(Items from a dataset)

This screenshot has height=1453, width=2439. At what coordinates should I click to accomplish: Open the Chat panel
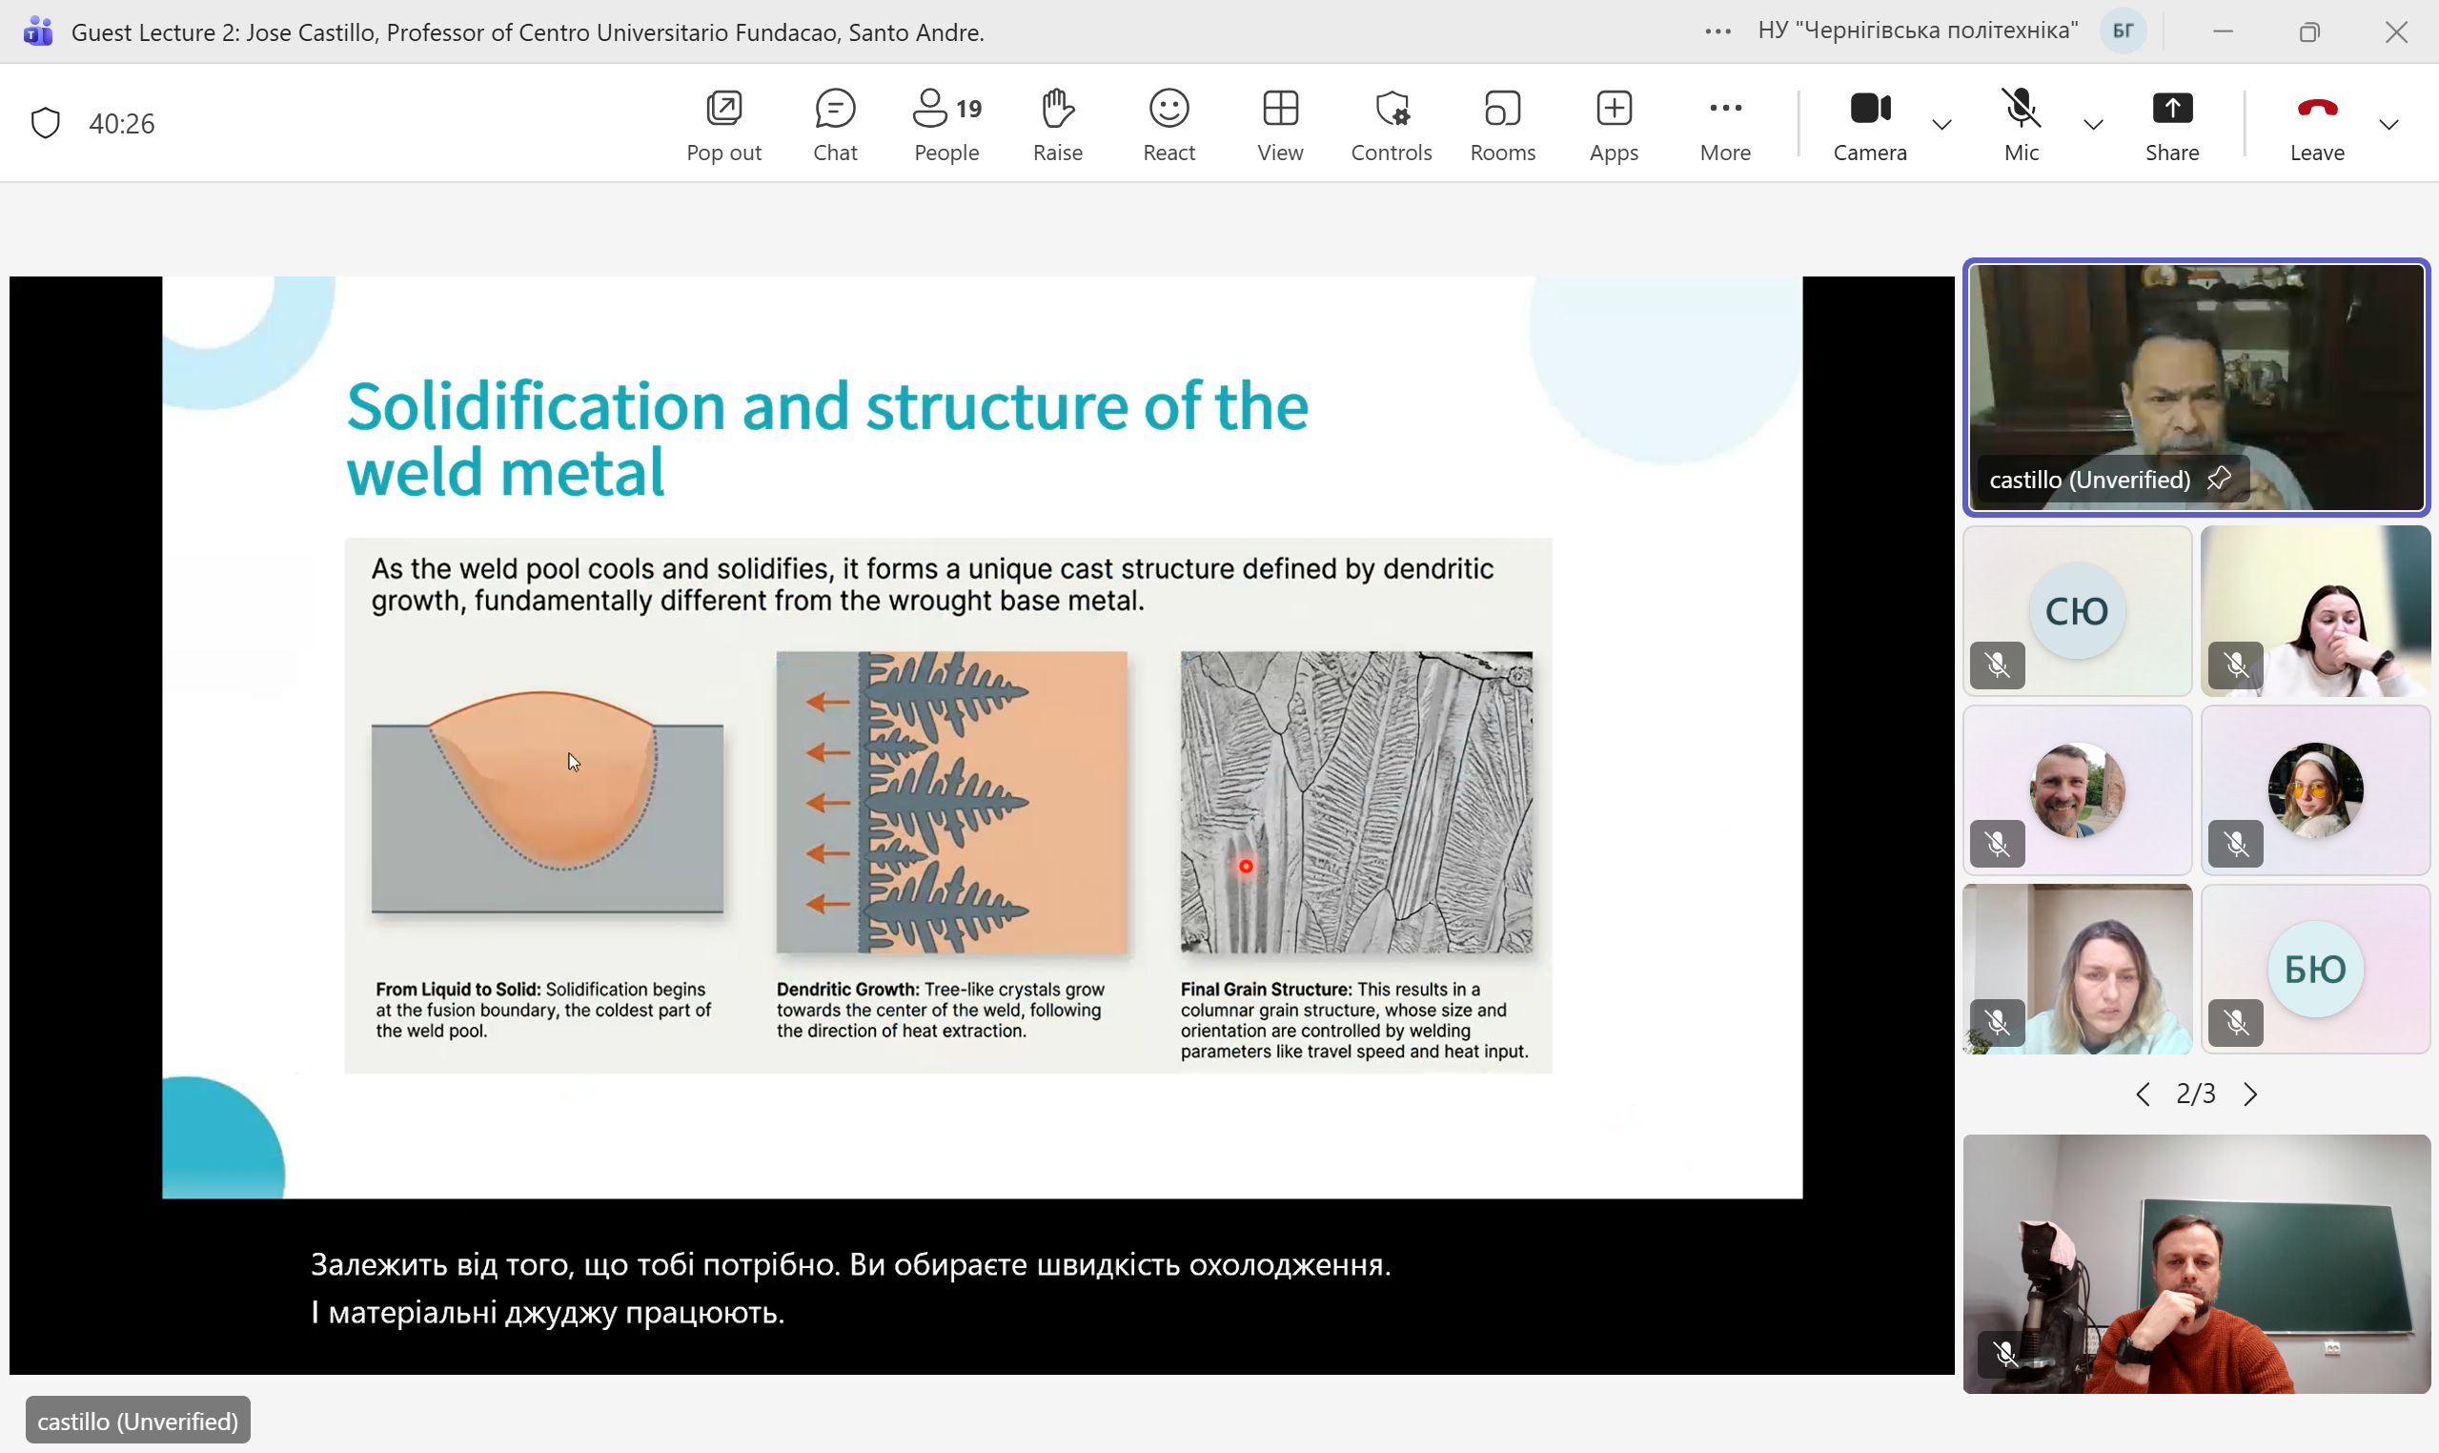[835, 124]

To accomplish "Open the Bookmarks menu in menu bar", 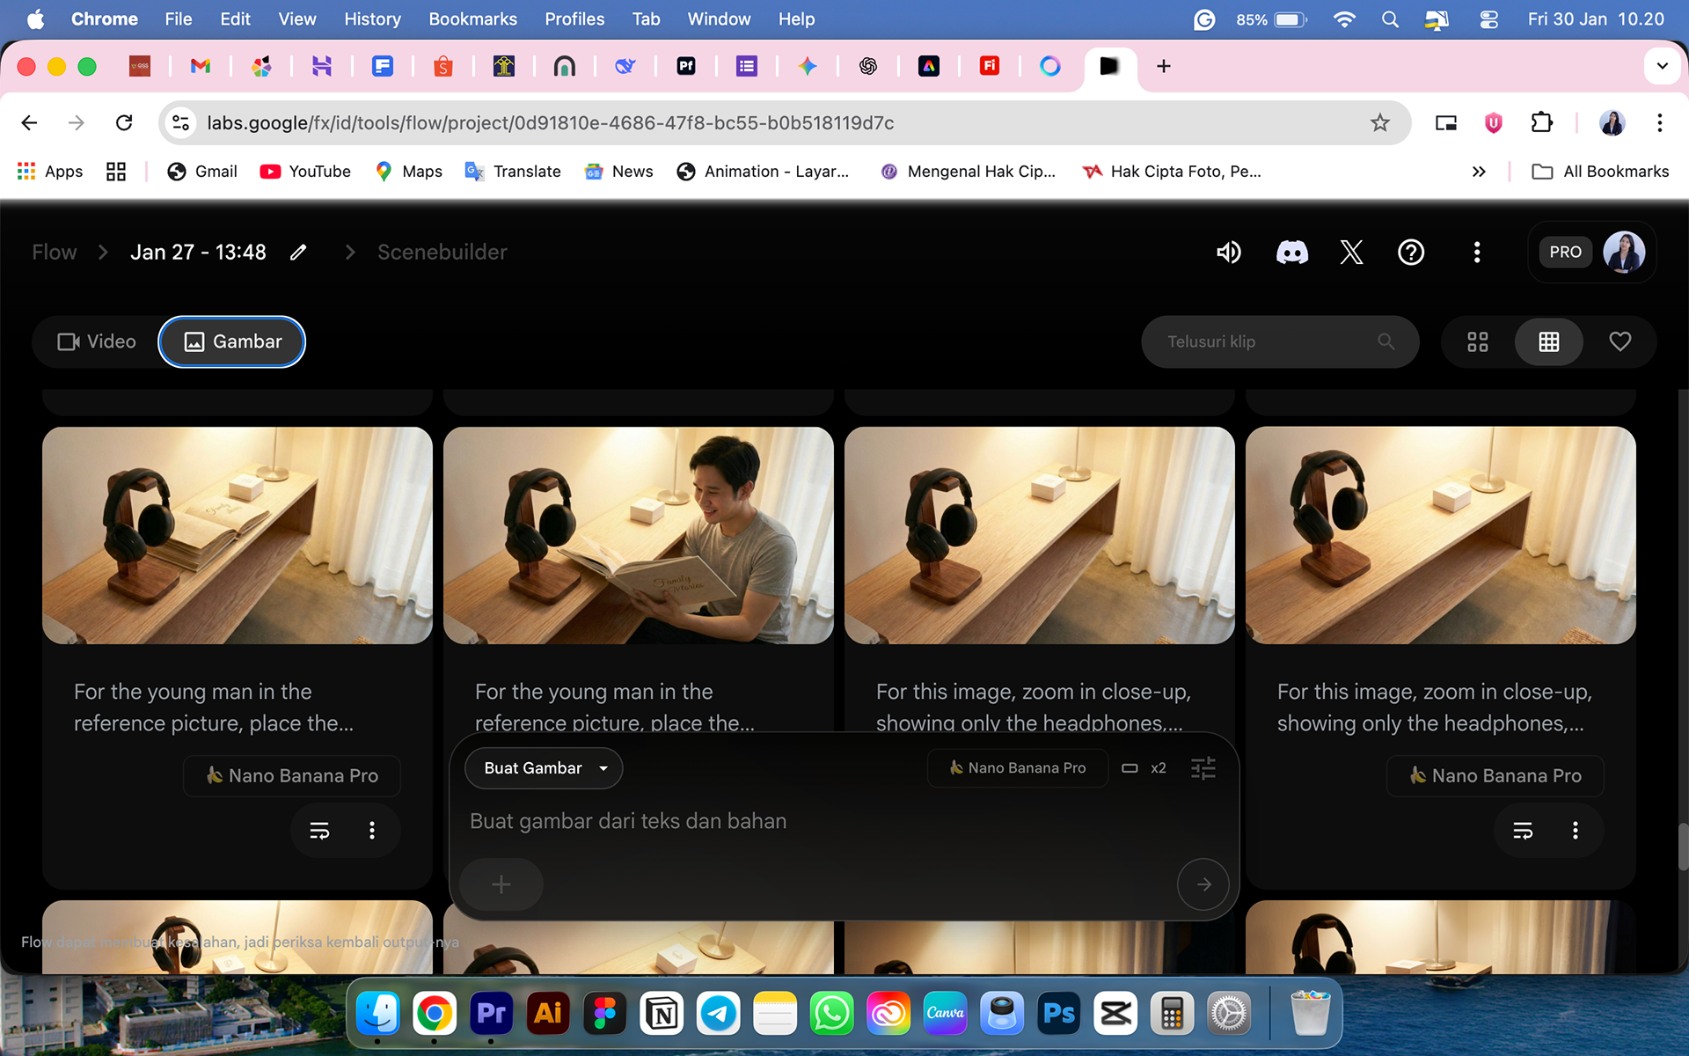I will tap(472, 18).
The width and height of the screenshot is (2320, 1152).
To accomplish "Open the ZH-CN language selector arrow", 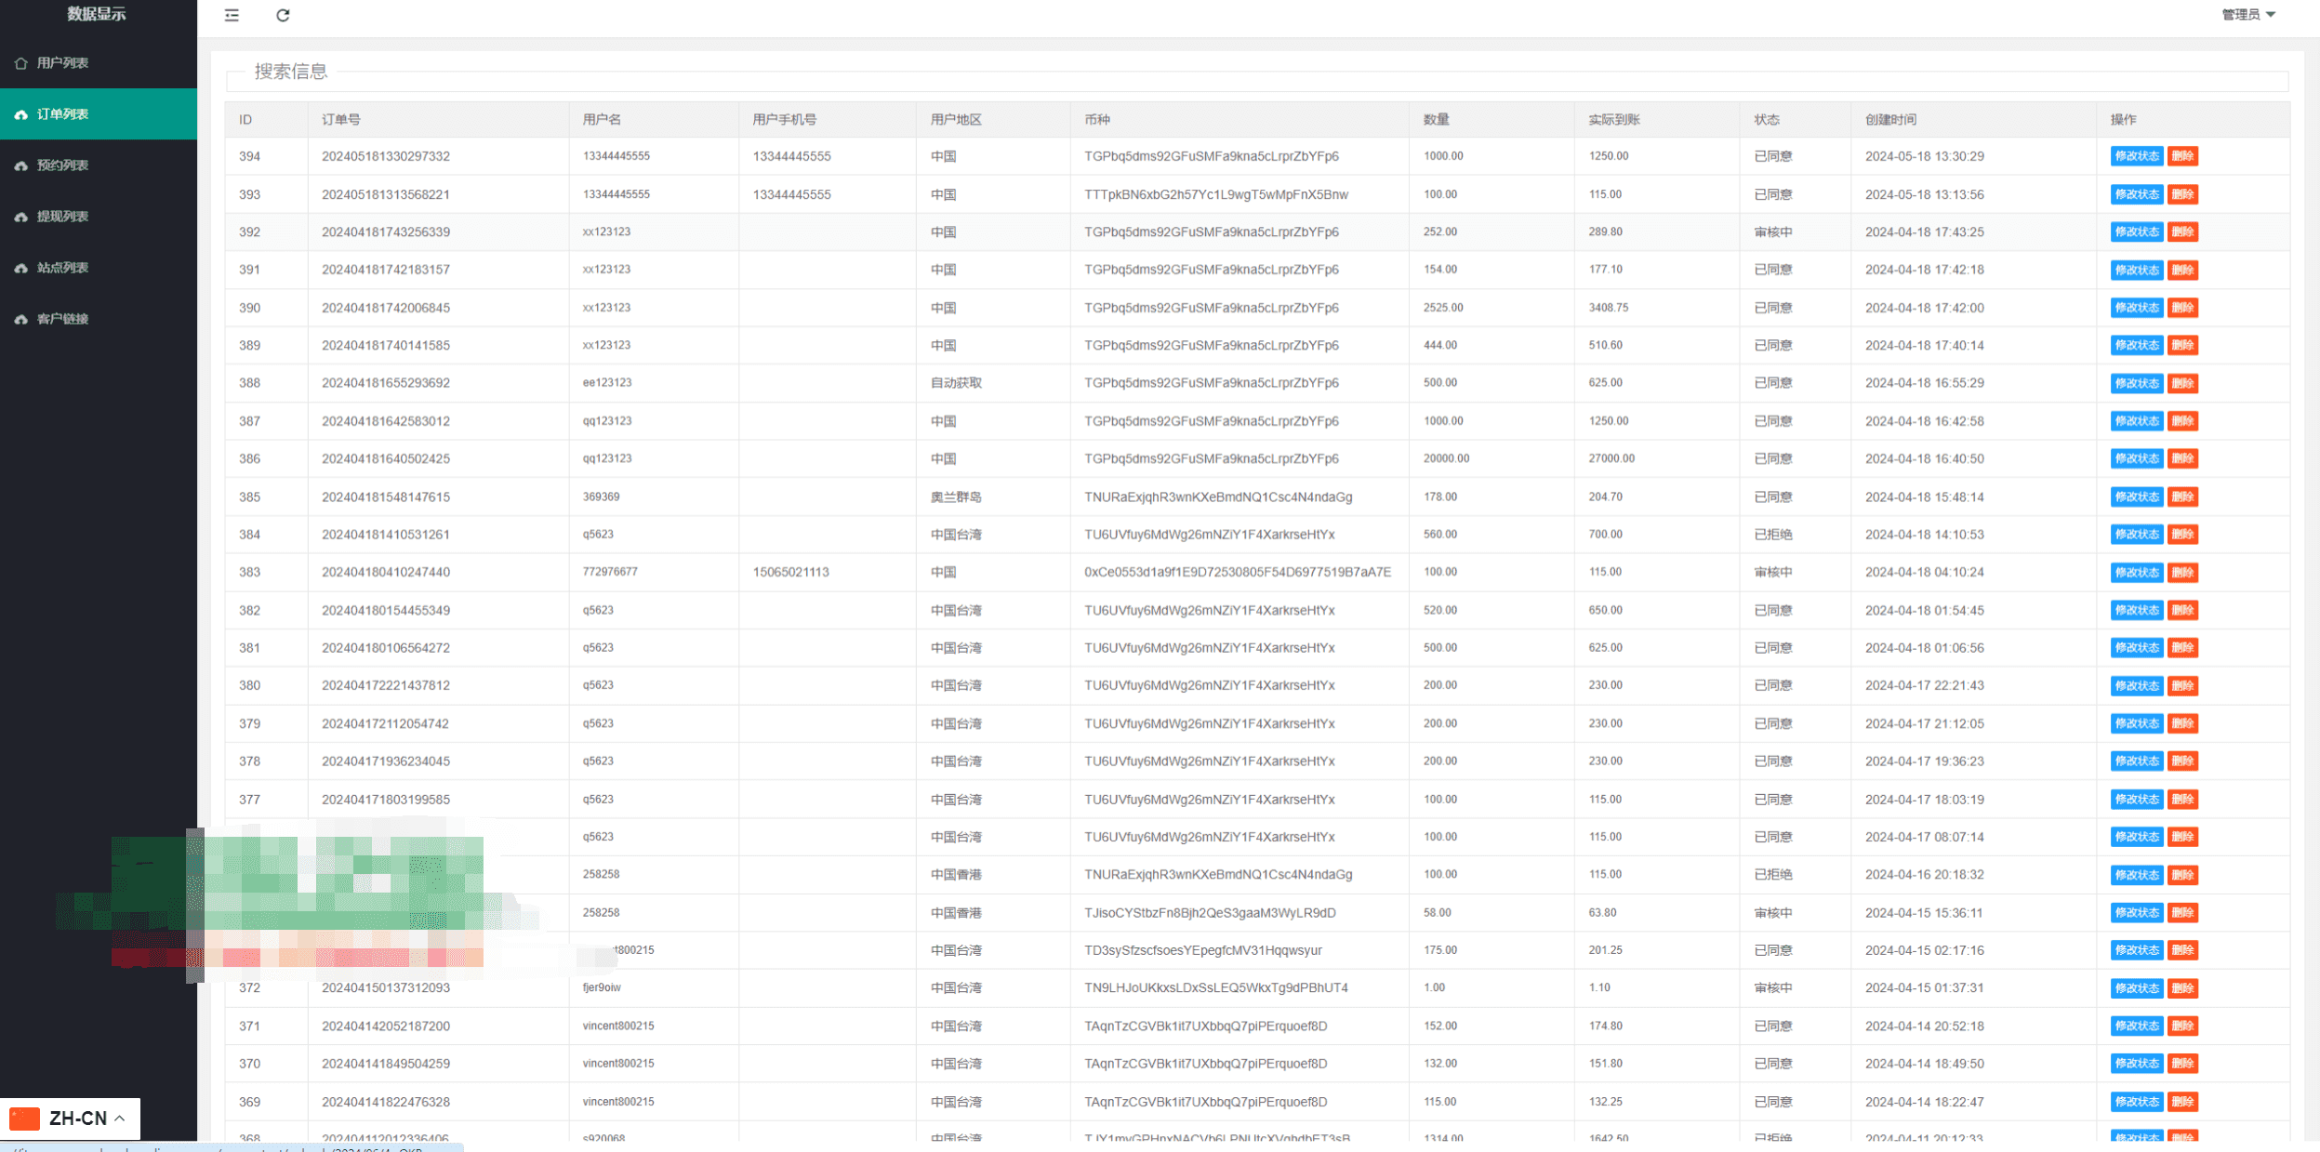I will coord(120,1118).
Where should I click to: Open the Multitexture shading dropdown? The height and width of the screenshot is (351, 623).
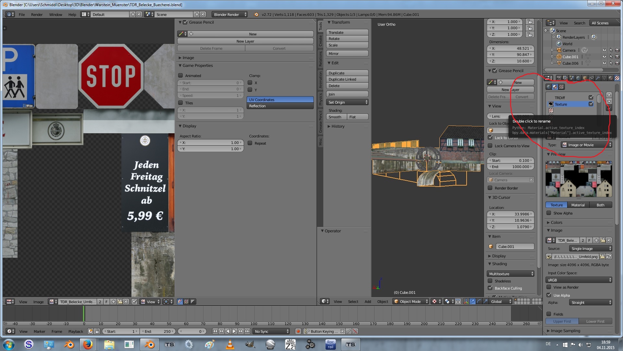(511, 274)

● Task brief: In the records above, find the line containing "Where should I", then please restate it and each line after it word for word, pictures excluded.

● Finished exercise:
Where should I click to: Open the Multitexture shading dropdown? The height and width of the screenshot is (351, 623).
(511, 274)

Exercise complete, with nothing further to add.